Cassazione penale, Sez. 6^, sentenza n. 21292/2025, 7 marzo/6 giugno 2025, ha ritenuto che ai fini della prova della condotta di partecipazione ad associazione per delinquere finalizzata al traffico di stupefacenti, le plurime chiamate in correità possono fungere da reciproco riscontro, purché la loro convergenza valga a dimostrare non un generico “status” di appartenenza, bensì il contributo dinamico fornito dal soggetto al sodalizio.
Allorchè ricorra un delitto associativo, la condotta di partecipazione è riferibile a colui che si trovi in rapporto di stabile e organica compenetrazione con il tessuto organizzativo del sodalizio, tale da implicare, più che uno “status” di appartenenza, un ruolo dinamico e funzionale, in esplicazione del quale l’interessato “prende parte” al fenomeno associativo, rimanendo a disposizione dell’ente per il perseguimento dei comuni fini criminosi. (Sez.
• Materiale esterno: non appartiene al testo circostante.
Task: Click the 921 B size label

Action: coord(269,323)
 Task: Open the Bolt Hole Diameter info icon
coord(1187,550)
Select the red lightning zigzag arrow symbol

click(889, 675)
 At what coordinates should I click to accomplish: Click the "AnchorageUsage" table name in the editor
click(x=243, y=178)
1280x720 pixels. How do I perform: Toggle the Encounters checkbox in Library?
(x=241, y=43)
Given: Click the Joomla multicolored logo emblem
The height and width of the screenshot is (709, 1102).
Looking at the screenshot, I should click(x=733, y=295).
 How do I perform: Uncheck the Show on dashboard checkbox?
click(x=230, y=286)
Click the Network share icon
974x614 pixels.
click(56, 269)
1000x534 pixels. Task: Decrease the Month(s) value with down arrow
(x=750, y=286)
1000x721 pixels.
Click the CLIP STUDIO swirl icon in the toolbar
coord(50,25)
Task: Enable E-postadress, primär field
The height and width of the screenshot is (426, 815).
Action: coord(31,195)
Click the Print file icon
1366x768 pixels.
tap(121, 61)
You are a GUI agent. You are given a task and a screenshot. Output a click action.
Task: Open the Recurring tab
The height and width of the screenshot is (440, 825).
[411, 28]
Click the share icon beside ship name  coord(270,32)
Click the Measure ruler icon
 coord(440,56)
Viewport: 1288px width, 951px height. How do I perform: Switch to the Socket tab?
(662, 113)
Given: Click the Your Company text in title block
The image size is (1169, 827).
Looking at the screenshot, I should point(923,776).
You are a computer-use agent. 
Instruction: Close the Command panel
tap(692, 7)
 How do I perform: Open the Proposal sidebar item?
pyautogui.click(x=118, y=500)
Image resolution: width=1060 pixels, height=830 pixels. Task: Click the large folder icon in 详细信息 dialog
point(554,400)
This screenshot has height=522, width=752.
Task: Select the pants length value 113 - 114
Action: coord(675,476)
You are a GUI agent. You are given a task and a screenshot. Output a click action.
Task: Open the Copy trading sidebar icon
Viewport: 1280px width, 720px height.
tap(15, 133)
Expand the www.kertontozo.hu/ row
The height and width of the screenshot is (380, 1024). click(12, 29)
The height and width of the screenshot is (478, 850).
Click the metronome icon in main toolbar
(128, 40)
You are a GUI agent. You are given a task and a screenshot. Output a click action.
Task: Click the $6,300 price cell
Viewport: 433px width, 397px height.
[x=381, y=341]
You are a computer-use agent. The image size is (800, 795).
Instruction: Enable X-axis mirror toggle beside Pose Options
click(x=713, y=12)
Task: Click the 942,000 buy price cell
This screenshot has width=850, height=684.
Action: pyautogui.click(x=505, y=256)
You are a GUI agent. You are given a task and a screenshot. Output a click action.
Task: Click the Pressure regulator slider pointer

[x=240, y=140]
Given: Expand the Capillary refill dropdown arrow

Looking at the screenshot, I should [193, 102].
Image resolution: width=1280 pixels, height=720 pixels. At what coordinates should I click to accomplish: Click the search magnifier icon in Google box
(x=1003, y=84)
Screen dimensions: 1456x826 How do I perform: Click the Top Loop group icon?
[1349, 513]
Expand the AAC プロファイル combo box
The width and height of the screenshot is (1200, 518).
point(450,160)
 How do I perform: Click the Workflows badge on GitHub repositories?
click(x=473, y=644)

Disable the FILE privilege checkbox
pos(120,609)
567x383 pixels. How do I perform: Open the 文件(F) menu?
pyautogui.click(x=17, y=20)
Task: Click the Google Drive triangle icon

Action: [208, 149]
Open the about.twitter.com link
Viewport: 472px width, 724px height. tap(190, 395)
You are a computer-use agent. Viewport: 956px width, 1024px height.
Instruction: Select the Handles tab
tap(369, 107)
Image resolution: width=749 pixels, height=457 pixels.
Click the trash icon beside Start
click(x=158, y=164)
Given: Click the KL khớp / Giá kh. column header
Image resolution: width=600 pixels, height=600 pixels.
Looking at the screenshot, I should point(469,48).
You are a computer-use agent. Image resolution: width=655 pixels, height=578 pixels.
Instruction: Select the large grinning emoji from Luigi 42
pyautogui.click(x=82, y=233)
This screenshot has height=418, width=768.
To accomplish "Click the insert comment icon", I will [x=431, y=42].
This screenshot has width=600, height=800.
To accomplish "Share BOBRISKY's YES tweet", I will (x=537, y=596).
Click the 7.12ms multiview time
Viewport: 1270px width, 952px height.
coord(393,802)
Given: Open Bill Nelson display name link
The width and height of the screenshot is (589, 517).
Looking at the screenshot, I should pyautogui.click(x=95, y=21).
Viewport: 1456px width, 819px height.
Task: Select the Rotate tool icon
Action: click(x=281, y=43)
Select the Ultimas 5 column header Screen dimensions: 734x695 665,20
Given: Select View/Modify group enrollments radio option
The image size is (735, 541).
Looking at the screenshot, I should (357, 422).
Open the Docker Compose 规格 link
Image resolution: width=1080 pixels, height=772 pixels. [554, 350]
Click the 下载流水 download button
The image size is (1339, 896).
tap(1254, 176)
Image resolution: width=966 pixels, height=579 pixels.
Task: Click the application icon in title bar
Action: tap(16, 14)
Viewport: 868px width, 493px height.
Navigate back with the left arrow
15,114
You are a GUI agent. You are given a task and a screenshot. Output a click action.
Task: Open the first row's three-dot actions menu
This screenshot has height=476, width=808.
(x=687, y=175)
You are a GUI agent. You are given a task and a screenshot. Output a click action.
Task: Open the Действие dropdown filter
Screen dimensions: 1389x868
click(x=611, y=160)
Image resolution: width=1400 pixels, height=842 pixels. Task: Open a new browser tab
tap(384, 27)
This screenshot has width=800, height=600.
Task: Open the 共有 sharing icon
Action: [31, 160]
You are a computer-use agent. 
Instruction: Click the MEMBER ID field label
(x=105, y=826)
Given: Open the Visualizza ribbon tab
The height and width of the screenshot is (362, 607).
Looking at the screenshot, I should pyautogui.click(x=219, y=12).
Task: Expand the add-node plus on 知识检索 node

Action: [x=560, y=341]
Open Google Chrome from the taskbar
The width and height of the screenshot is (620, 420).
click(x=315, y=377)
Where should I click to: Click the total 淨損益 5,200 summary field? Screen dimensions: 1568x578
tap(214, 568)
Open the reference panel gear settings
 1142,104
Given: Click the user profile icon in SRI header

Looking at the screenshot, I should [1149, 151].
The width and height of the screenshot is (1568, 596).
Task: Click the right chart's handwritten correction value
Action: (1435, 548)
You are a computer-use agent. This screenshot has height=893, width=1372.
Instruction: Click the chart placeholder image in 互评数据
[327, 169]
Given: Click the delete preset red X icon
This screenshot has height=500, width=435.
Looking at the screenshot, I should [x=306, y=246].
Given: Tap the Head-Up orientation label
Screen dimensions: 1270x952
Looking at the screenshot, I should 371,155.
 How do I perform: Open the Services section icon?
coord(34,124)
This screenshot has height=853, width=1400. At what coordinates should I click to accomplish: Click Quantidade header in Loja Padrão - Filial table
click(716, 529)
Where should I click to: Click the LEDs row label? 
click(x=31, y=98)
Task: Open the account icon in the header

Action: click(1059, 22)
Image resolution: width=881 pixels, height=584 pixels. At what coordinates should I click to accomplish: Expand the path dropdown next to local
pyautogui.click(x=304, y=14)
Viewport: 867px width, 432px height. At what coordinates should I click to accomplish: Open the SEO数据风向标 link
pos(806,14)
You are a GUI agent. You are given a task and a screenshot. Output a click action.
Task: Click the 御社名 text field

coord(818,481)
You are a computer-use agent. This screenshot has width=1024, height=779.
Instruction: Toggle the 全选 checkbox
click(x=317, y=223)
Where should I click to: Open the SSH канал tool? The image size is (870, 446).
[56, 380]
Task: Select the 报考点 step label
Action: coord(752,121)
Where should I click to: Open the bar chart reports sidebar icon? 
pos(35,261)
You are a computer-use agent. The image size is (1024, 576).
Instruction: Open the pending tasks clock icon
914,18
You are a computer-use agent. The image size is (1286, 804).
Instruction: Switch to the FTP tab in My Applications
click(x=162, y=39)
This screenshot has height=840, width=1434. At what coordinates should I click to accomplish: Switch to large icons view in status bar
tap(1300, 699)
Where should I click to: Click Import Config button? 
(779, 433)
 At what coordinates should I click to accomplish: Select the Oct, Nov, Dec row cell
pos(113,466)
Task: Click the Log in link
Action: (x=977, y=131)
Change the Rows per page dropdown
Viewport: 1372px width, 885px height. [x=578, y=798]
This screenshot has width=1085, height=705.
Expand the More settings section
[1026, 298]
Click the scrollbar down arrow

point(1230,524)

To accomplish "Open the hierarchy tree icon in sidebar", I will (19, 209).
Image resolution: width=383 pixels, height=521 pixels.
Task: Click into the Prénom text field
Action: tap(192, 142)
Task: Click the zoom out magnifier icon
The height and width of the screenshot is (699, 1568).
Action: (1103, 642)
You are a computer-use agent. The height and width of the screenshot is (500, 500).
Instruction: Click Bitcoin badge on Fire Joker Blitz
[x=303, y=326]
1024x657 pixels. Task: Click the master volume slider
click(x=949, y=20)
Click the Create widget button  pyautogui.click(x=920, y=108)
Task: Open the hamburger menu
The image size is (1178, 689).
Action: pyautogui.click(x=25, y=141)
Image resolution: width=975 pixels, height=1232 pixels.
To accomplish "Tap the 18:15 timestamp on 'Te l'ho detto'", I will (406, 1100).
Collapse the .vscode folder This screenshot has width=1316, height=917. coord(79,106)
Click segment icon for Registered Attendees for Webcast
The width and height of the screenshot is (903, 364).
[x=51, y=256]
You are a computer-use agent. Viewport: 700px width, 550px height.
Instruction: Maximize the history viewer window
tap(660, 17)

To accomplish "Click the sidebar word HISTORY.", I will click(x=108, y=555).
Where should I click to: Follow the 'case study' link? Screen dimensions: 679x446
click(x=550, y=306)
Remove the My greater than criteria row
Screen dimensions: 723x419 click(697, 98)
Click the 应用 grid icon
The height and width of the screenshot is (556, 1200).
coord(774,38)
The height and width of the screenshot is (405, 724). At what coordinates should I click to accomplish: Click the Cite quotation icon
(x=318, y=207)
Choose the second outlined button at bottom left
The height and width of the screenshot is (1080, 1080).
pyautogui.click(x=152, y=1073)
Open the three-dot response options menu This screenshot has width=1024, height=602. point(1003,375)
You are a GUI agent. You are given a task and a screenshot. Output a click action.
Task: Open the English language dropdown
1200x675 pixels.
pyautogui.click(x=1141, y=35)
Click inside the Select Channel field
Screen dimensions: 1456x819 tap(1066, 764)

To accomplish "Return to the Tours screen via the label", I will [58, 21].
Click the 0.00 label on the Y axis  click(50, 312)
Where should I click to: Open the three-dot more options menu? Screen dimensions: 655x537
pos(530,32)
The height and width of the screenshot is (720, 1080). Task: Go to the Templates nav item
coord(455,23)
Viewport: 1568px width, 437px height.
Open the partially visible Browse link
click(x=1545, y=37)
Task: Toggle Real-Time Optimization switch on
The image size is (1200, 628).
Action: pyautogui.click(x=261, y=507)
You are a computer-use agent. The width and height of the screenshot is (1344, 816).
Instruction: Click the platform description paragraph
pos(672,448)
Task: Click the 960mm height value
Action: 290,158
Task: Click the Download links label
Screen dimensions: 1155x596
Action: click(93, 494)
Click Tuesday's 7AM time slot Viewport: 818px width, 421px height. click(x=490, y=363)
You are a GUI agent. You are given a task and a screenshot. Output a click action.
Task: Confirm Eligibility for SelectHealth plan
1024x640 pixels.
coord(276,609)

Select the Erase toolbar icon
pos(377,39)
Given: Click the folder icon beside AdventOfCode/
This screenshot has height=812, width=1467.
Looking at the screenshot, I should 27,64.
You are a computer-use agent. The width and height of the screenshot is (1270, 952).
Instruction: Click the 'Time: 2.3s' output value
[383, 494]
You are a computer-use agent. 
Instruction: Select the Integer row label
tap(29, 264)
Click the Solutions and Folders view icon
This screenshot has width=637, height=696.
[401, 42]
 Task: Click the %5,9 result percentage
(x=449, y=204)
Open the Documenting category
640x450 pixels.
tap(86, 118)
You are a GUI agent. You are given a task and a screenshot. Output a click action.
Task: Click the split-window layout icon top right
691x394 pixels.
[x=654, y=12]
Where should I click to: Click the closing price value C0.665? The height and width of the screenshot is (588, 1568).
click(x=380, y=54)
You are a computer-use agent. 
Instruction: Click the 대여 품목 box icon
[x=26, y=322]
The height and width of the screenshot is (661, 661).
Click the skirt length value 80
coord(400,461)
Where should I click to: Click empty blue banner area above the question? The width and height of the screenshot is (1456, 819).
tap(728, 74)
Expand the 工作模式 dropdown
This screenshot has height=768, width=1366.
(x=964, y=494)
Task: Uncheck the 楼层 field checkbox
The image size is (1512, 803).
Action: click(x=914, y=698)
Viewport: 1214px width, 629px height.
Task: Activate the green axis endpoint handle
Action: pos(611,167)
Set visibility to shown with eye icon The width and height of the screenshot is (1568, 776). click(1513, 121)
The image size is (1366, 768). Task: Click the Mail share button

U, n. 33748 del 12/7/2005, Mannino, Rv. 231670; da ultimo Sez. U, n. 36958 del 27/5/2021, Modaffari, Rv. 281889).
Premesso che le convergenti chiamate in correità possono fungere da reciproco riscontro, deve precisarsi che, ove le dichiarazioni rese dai collaboranti siano del tutto generiche, limitandosi ad indicare la presunta appartenenza al sodalizio e non forniscano alcuna specificazione concreta in ordine alle condotte materialmente poste in essere dal partecipe, la verifica della loro rilevanza probatoria e l’acquisizione di riscontri esterni deve essere rigorosa.
La convergenza delle chiamate non può, infatti, superare il deficit di accertamento in merito al contributo causale fornito dal soggetto accusato di essere partecipe dell’associazione.
In quest’ottica deve essere valorizzato il principio di diritto sopra richiamato, secondo cui la prova della partecipazione al sodalizio non può limitarsi alla dimostrazione di uno status di appartenenza, occorrendo la dimostrazione di un ruolo dinamico e funzionale.